I don't think it matters whether the op/partner is male or female; it could have been written by either
and carefully crafted to appear so.

LineRunner · 18/11/2014 08:52

Well yes, it could I suppose be one of those opening posts to which posters respond genuinely, and then there is the supposed big gender switch reveal which is meant to make all the foolish women here who have taken the time and trouble to respond realise that they've let themselves down, they've let the world down, and most of all they've let Mumsnet down. Yawn.

foreverdepressed · 18/11/2014 08:57

I think my opinion on whether the OP is 'vile' or not kind of depends on their definition of 'let go'. Are we talking about half a stone, a few wrinkles and some balding (normal aging), or are we talking about 5 st, no longer washing and generally giving up completely?

I do think both parties in a relationship have a responsibility to take care of themselves for both physical appearance and more importantly health reasons.

If the attraction is no longer there and the DP isn't willing to make any changes then you simply have to decide whether love alone is enough or not. To be blunt if he / she completely 'turns you off' then it sounds like things are probably beyond repair anyway.

JoanHickson · 18/11/2014 09:00

I said let the dp go, because they are not loved or valued as anything other than for their looks and ability to follow instructions in the bedroom, to enable op have the sexlife op wants.

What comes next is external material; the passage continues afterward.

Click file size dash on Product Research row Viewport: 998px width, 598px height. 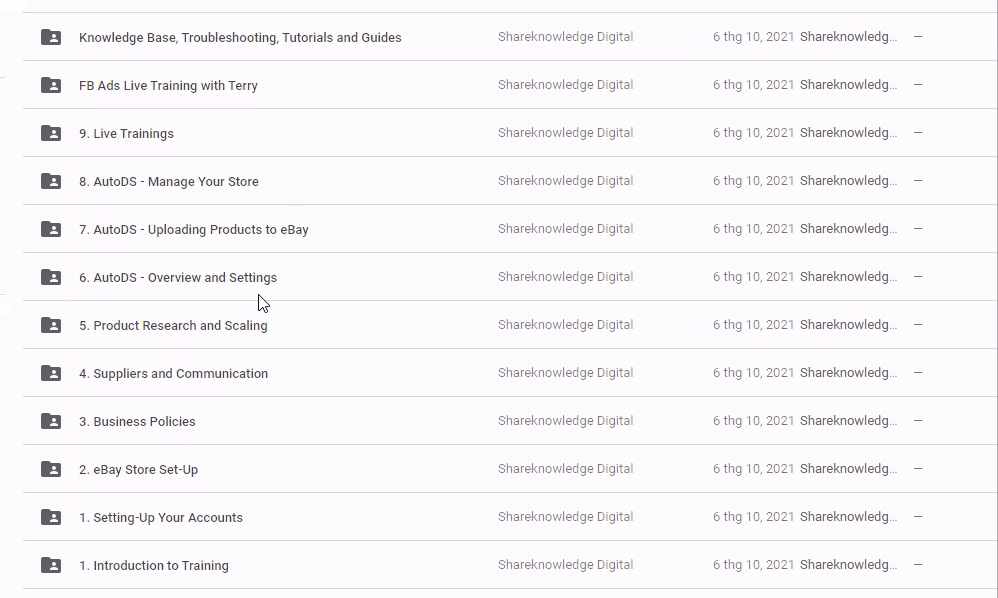coord(918,325)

JoanHickson · 18/11/2014 09:02

If someone puts on five stones and stops washing they are likely depressed, if their dp can't see that they should let their dp go.

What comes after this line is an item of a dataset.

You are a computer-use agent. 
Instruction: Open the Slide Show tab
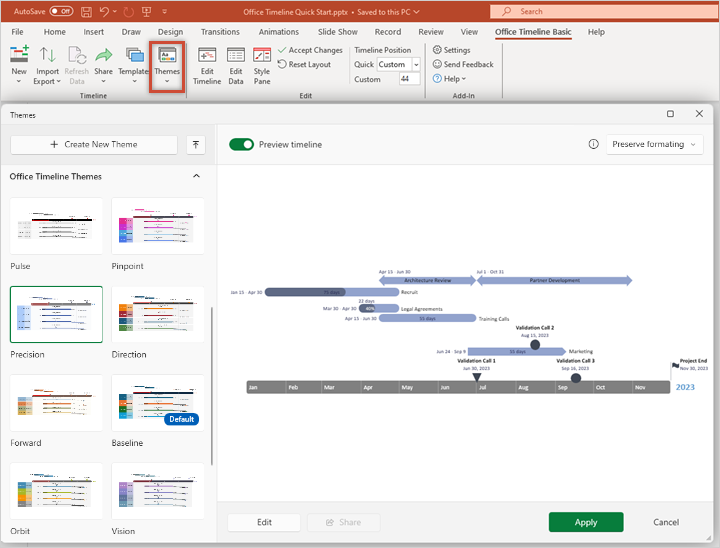pos(337,32)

TheHermitCrab · 18/11/2014 09:40

The OP is talking about their partner in horrible terms TheHermitCrab, man or woman. And all the other similar posts.

I know this, I completely agree, male or female they should be given the same answer. Which from me would be.

"You obviously need to be attracted to your partner on some level, but a relationship should be much more than than, and much deeper, therefore there must be more to work on than looks and sex alone, but obviously a relationship with no attraction is not going to work"

That's just my opinion above.

It was just interesting to read the comments made by certain individuals where they thought it was a specific sex. I.E from one end of the spectrum having caring and understanding comments, to the other end of the spectrum commenting on watching too much porn..etc.

I never suggested it was a "test" post or anything to trick anyone.

Interesting to see is all....

pinkfrocks · 18/11/2014 09:48

I'm afraid I think posters are being disingenuous if they say that appearance doesn't matter. Ok- it may not for some. But for most people attraction is a blend of physical and emotional/ intellectual.
It could be argued that someone who has let themselves go is showing no respect for their partner's feelings and is being utterly selfish.
Who wants a partner on the verge of a heart attack or diabetes because they can't be arsed to live healthily?

Normal ageing is one thing- self sabotage and lack of engagement with how this affects others is something else.

BUT-OP if you do come back, the question is- if your partner lost weight or sorted out their appearance, would you want them anyway? Ask yourself if the weight/ appearance is an excuse for your loss of interest in them. If you no longer love them for whatever reason, then tell them and leave.

Twinklestein · 18/11/2014 10:56

Either way the OP clearly does not love their partner, so the relationship's over.

freshlycutgrass · 18/11/2014 13:04

Thanks everyone for you honest and frank replies. I deliberately withheld our sex and sexual orientation for fear of a biased response which I feel shouldn't make any difference.

Forgive the use of the word instruction. It was a bad choice and I should've used the words gentle and loving guidance which is far closer to the intent.

I have much soul searching to do, but in answer to one of the more recent replies, I guess I'd be happier if there was just more desire, need and horniness shown towards me. I think the sexual apathy towards the relationship I feel is shown has left me feeling a little bitter and sorry for myself which is not helped when I feel they are also not putting any effort into their appearance.

We need to talk and work through things as the person I question is not only my DP but also my best friend.